Task requirements -
From the listing below, copy each line where "comment" occurs.

Supplied data -

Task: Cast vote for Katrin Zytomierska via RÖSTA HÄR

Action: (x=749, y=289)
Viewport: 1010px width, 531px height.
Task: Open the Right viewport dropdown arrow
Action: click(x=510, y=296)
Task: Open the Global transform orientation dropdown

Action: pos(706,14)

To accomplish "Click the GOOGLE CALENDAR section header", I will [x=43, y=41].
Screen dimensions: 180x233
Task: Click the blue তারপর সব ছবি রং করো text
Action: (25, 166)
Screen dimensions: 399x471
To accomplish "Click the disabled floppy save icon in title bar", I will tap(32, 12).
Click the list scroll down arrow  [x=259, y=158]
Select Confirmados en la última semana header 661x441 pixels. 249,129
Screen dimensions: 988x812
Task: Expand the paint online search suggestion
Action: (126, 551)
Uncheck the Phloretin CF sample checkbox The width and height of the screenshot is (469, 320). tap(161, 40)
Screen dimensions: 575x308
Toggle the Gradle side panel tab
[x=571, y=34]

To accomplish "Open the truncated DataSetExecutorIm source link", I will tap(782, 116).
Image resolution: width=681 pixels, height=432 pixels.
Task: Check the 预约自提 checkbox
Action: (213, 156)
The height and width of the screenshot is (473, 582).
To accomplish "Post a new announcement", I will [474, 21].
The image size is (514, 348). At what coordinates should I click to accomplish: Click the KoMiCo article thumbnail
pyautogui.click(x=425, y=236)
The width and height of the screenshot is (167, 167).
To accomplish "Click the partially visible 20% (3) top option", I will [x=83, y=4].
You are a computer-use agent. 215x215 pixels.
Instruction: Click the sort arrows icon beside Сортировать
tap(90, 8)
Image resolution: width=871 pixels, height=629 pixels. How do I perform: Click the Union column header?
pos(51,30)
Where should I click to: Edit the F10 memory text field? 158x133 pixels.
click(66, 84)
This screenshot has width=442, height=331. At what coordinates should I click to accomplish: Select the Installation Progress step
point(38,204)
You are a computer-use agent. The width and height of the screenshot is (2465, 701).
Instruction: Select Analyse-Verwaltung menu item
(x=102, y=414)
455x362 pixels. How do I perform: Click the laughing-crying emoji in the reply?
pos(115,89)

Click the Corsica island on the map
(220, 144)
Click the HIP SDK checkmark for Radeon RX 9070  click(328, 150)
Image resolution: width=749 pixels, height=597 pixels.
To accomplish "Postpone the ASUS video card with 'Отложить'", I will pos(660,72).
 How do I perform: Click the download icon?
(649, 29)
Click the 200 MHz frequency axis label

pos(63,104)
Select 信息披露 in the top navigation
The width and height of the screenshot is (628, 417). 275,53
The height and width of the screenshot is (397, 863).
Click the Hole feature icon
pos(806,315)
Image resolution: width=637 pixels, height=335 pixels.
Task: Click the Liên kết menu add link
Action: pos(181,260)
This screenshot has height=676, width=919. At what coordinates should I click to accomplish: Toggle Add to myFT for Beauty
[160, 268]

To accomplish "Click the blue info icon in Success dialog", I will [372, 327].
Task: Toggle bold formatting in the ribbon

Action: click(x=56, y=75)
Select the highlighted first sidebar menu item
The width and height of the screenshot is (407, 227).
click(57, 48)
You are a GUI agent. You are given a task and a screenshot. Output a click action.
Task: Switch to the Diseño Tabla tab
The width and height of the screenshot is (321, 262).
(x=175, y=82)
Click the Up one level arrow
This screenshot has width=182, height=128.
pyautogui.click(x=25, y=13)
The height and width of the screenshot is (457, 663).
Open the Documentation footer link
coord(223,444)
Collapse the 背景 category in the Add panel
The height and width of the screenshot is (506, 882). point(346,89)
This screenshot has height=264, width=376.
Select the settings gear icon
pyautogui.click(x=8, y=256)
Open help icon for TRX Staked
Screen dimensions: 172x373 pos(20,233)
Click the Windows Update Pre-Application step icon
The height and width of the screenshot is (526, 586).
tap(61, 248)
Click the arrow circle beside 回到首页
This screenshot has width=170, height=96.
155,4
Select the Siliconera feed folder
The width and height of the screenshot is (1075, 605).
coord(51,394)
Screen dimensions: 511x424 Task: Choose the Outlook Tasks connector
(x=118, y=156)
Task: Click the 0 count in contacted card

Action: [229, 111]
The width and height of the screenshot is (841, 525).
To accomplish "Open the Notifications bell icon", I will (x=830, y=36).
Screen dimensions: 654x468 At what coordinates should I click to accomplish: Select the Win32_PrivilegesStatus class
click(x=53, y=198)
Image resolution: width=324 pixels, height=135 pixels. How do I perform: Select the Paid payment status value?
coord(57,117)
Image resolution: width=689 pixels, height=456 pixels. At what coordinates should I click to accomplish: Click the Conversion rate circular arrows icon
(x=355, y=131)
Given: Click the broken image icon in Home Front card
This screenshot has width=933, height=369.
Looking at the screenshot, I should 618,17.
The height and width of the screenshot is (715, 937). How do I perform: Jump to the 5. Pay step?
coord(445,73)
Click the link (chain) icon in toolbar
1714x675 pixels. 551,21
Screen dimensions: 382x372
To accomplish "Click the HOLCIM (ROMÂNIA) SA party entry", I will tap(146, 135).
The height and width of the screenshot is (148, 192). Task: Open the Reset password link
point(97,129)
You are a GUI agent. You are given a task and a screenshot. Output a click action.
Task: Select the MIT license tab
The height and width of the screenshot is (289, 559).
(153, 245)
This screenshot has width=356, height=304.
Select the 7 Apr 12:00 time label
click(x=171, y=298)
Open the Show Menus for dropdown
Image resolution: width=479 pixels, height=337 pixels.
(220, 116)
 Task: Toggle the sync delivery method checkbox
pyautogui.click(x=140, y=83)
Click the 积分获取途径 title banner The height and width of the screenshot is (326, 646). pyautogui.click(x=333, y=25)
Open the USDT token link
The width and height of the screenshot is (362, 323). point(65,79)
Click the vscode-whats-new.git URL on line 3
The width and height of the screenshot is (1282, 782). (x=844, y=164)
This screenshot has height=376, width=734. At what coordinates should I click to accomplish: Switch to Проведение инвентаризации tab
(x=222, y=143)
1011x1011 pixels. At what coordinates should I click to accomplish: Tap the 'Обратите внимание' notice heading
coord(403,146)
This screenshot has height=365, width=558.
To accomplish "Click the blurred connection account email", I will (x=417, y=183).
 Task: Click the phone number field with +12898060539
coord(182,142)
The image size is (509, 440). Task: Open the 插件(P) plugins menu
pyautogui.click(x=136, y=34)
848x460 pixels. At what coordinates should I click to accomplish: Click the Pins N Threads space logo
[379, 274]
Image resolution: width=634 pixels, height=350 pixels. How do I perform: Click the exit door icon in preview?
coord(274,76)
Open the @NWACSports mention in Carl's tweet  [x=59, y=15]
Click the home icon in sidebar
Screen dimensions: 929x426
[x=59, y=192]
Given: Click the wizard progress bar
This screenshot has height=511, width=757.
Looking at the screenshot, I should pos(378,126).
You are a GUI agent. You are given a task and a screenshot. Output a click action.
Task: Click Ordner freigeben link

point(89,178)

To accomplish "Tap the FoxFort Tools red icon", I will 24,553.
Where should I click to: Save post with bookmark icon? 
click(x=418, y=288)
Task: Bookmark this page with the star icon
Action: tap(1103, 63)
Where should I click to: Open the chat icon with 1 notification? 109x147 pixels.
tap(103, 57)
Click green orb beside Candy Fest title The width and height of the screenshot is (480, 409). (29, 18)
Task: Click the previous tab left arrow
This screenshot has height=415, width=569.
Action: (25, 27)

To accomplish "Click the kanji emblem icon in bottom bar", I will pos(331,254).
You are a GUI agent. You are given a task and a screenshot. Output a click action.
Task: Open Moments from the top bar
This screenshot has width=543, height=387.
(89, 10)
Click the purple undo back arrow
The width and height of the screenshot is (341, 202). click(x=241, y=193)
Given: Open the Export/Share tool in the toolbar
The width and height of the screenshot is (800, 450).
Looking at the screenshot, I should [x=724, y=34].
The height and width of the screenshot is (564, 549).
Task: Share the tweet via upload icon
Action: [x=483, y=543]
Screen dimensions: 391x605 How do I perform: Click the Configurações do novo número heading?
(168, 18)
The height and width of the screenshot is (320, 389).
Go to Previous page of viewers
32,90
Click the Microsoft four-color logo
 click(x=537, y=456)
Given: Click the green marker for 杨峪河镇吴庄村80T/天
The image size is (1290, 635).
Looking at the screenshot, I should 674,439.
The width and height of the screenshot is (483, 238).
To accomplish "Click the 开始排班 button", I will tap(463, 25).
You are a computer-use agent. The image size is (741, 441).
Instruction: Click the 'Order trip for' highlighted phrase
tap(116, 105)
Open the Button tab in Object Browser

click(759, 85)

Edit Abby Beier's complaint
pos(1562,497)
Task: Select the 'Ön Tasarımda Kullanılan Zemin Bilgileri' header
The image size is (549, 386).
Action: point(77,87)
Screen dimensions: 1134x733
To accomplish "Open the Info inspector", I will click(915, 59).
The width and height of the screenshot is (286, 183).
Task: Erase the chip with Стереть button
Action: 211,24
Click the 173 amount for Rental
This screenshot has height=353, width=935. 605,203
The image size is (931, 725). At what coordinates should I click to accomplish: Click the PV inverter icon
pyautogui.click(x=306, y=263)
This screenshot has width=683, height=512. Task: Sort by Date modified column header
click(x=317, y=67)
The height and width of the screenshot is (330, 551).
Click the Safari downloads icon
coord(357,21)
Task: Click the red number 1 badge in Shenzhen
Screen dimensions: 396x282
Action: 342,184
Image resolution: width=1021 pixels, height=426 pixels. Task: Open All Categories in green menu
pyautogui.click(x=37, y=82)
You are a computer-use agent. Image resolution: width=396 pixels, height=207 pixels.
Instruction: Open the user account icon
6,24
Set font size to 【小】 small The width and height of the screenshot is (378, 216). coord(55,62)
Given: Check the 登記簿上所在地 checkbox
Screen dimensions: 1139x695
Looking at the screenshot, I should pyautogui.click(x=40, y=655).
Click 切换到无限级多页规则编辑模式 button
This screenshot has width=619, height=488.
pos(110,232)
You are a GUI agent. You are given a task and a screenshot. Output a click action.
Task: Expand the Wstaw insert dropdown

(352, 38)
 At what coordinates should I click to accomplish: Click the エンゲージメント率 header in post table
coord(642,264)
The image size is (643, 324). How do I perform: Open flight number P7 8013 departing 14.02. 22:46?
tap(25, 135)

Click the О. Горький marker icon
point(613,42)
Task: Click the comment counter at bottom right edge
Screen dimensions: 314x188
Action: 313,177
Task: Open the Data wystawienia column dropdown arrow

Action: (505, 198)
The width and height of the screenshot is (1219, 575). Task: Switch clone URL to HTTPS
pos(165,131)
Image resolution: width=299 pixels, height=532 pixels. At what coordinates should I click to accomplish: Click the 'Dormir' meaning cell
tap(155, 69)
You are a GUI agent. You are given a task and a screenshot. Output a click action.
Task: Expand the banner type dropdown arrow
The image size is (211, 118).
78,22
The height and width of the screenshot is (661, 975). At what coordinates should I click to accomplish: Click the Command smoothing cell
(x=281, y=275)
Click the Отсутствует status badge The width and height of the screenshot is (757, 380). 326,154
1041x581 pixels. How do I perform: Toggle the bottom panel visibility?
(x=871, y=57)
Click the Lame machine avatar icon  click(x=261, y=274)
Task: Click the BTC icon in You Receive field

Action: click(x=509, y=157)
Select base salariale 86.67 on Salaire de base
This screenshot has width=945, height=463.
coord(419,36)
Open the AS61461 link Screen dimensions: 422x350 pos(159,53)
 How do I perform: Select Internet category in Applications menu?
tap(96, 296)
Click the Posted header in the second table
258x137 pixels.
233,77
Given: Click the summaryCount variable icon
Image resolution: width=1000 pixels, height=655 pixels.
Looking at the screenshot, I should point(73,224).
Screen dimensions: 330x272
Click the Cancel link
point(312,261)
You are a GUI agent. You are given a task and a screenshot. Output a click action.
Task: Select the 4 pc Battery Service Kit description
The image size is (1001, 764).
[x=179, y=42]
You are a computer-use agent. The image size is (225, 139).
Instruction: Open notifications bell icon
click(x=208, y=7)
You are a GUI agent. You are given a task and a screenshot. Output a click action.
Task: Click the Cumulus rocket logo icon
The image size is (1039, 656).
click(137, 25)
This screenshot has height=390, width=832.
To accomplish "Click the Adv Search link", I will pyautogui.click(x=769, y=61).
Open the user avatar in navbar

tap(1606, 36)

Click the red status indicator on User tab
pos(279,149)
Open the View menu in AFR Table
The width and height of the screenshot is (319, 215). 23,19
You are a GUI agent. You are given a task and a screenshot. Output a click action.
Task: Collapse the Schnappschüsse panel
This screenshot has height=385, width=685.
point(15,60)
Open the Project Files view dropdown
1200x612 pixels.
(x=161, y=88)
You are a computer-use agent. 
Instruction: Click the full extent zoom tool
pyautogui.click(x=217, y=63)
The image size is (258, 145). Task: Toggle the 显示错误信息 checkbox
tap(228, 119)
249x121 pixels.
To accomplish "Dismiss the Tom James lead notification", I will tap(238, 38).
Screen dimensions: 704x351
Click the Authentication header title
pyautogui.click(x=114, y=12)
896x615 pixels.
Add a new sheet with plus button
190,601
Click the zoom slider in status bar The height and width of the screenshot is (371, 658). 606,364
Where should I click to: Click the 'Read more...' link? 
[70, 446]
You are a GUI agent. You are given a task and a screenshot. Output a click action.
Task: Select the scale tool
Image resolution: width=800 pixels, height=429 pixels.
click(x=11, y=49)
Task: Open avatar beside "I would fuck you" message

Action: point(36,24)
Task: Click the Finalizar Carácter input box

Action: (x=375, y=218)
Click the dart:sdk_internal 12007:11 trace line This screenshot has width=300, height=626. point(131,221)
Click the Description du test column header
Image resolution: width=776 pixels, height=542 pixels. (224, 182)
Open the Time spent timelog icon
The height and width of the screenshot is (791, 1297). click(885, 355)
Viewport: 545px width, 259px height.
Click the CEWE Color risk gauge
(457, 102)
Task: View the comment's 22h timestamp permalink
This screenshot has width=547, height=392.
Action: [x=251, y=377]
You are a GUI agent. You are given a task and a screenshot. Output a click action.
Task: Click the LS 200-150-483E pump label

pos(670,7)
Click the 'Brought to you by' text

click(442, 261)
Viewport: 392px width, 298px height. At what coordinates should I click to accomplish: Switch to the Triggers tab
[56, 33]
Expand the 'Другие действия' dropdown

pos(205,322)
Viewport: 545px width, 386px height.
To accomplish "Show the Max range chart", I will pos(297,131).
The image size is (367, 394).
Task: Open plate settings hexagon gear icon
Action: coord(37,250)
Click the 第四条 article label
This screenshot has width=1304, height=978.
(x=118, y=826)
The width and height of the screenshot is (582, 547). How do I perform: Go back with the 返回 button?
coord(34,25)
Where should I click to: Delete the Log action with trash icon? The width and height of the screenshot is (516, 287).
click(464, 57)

Solution for this exercise -
Task: Click the comment counter at bottom right edge
Task: View the comment's 22h timestamp permalink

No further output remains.